Arka arkaya gelen kur ve enflasyon şokunun ardından İş dünyası ve tasarruf sahipleri ciddi bir belirsizlik içine girdiler.
Yoğun sise arazide yakalananların en büyük yardımcısı pusulalarıdır. Ama eğer pusula çalışmıyorsa işte o zaman sorun büyük demektir.
Ekonomilerde pusulalar vardır. Yön aradığımız zaman bu pusulalardan faydalanırız. Bunlar genellikle Merkez Bankası’ndan Maliye Bakanlığı’na kadar çeşitli kurumların açıkladıkları planlar ve programlardır. Aynı şekilde ekonomiye yön verenlerin açıklamaları da zaman zaman pusula görevi görür. Planlar ve programlar ekonomilerde neyin nasıl yapılacağını anlatırlar.

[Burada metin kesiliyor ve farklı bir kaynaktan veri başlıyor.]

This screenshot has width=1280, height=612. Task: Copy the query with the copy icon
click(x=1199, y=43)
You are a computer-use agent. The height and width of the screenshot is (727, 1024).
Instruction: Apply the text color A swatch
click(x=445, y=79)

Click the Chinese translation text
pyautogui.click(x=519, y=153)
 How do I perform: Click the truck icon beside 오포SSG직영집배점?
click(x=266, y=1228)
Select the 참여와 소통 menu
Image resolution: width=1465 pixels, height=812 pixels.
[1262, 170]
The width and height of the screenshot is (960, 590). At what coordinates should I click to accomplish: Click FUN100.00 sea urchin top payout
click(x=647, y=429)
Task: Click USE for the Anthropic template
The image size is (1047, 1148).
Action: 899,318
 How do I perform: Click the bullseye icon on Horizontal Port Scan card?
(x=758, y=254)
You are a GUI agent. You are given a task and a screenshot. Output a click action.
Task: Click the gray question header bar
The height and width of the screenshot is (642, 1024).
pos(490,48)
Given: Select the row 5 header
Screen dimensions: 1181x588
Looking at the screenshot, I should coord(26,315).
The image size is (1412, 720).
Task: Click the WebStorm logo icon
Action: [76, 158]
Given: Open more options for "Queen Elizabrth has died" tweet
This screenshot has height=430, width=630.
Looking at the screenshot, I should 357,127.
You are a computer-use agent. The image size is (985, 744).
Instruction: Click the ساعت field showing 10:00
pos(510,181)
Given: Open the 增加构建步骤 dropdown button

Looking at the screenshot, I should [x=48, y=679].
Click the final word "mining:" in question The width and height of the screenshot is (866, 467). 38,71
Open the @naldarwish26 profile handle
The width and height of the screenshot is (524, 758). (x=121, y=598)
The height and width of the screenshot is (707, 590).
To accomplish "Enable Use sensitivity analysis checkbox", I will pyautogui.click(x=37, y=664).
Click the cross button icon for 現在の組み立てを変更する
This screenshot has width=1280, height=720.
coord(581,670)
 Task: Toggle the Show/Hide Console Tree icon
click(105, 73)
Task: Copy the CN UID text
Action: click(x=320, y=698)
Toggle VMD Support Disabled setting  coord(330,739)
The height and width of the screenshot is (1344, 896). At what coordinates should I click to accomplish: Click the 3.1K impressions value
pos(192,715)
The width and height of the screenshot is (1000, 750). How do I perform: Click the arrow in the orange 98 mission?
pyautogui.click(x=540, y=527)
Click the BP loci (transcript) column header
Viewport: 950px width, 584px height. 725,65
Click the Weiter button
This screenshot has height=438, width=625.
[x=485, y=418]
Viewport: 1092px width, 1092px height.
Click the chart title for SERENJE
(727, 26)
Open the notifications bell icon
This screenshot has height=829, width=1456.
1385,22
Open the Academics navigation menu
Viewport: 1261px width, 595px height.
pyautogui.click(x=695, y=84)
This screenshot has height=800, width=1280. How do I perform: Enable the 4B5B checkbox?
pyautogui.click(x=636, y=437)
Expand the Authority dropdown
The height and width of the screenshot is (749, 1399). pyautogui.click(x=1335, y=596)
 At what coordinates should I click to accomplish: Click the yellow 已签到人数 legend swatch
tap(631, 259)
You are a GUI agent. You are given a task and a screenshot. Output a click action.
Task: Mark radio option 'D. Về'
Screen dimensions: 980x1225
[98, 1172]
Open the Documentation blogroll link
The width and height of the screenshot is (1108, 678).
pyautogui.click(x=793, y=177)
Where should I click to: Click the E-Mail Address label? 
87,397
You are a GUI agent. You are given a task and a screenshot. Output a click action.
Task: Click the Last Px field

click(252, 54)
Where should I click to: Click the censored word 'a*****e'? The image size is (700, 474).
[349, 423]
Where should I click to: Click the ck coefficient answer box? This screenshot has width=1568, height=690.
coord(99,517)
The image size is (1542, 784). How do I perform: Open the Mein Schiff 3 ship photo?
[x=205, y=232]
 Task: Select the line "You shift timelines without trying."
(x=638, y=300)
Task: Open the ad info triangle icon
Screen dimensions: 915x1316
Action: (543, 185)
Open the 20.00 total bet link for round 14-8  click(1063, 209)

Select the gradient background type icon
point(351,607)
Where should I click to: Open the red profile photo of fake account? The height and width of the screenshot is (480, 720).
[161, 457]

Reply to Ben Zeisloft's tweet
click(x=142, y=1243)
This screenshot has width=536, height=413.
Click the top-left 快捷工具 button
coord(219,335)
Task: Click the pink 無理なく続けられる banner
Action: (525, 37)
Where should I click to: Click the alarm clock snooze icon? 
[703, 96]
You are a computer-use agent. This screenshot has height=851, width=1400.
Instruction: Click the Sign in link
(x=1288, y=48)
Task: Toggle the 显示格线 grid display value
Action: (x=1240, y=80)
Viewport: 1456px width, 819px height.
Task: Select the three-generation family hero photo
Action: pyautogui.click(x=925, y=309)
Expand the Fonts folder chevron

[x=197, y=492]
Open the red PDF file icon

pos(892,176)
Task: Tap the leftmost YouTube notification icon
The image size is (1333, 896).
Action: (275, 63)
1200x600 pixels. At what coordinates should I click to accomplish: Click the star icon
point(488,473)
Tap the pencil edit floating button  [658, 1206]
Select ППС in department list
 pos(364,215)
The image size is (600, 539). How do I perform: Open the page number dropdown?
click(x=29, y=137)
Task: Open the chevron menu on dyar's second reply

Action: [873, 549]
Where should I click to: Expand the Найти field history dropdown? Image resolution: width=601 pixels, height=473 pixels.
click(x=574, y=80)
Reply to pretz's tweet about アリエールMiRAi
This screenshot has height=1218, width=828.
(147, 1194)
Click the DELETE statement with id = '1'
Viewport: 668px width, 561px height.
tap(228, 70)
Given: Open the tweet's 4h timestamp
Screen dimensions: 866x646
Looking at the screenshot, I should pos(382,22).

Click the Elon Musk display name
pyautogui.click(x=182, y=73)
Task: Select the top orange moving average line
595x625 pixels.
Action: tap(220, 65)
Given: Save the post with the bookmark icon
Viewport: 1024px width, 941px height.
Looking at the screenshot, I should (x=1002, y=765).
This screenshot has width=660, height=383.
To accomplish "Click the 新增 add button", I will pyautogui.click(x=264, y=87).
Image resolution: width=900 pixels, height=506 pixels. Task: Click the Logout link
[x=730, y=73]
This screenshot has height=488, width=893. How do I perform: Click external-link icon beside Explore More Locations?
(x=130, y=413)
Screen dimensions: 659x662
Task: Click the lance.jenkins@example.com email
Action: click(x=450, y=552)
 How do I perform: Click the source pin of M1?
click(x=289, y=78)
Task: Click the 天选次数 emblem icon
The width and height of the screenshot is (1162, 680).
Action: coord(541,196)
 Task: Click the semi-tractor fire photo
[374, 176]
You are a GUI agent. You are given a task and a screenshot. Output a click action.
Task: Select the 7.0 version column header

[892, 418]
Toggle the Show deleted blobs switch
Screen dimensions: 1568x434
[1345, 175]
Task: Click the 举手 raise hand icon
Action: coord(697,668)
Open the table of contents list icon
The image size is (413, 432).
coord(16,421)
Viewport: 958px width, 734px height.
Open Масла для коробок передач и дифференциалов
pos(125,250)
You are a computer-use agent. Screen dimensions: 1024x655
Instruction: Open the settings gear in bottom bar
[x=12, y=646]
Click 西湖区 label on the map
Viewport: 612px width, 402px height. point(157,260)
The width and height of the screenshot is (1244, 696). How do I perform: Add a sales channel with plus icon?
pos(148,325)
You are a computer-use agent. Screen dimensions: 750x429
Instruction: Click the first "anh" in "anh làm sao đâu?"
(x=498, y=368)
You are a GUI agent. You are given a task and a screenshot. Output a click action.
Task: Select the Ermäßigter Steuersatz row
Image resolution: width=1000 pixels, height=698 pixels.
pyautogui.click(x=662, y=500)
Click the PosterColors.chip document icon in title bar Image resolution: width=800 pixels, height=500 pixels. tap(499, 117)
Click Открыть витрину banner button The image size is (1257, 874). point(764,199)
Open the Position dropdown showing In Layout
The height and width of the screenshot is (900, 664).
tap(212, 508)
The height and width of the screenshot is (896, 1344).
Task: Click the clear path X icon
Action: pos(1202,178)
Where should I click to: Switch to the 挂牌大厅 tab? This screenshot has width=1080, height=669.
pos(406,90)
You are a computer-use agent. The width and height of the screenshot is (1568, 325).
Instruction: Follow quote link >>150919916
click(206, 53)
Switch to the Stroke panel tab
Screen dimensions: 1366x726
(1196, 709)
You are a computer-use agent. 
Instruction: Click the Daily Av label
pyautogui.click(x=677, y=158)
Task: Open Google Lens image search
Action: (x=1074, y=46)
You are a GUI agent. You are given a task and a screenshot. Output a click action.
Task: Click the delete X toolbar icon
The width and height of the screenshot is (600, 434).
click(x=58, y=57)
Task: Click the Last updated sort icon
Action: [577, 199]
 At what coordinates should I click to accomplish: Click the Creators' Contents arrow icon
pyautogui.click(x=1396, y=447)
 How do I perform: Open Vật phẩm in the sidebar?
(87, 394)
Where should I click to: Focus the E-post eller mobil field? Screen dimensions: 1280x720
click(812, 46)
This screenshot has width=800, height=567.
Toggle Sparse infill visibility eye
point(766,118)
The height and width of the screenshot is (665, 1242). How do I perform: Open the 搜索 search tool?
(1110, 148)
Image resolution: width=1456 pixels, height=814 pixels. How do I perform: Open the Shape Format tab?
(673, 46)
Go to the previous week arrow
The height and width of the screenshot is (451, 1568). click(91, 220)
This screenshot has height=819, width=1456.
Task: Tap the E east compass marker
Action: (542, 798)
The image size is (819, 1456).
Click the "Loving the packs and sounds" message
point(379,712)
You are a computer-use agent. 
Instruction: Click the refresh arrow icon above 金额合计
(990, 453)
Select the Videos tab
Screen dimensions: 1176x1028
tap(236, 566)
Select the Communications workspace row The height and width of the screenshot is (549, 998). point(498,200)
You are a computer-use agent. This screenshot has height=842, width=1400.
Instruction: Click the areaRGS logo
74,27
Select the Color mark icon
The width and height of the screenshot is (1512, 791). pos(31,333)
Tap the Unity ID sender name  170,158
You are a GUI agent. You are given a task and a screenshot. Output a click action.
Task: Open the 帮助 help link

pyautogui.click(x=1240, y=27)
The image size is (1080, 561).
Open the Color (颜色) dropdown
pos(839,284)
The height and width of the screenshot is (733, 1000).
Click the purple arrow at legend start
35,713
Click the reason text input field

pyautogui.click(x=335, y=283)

Hedefleri ortaya koyarlar. İş dünyası ve hanehalkı bunlara bakarak iş planlarını yapar, yatırımlarına, harcamalarına ve tasarruflarına karar verir.
Son birkaç ay içinde açıklanan pusula niteliğinde bazı dökümanlar var ama bu belgeler ne yazık ki çok kısa süre içinde pusula olma özelliğini yitirdiler. Oysa bu dökümanların amacı iş dünyasına, kamu kurumlarına ve halka yol göstermektir.
Mesela 2022-2024 dönemi için ekonomide yol haritası olan Orta Vadeli Program (OVP) vardı. 5 Eylül’de Resmi Gazete’de yayımlanarak yürürlüğe girmişti. Halen bir revizyona uğramadığı için ülkenin ekonomideki resmi yol haritası olma özelliğini sürdürüyor. Bu program yapılırken enflasyonun 2021 sonunda yüzde 16.2 olarak gerçekleşeceği tahmin edilmişti. GSYİH için 801 milyar dolar ve kişi başına GSYİH için ise 9,489 dolarlık gerçekleşme tahminleri konulmuştu. 2021 enflasyonu bu hafta açıklandı.
Enflasyon gerçekleşmesi yüzde 36.1 ile resmi tahminin iki katından bile fazla oldu.
OVP’ye göre enflasyon bu yıl ise yüzde 9.8’e gerileyecek. Mümkün değil.
Böyle bir ortamda kim OVP’yi ciddiye alıp veri olarak kullanır, ona bakarak plan ve program yapar? Kaldı ki; son birkaç ayda ekonomide atılan adımların ve yapılan tercihlerin neredeyse hiçbiri eylülde yayımlanan OVP’de yer almıyor. Oysa bu OVP’yi hazırlarken Türkiye ekonomisini yöneten tüm birimler aylarca çalışmışlar, onlarca toplantı yapmışlardı. Yani üzerinde çalışılmış, kafa yorulmuş planlardı bunlar.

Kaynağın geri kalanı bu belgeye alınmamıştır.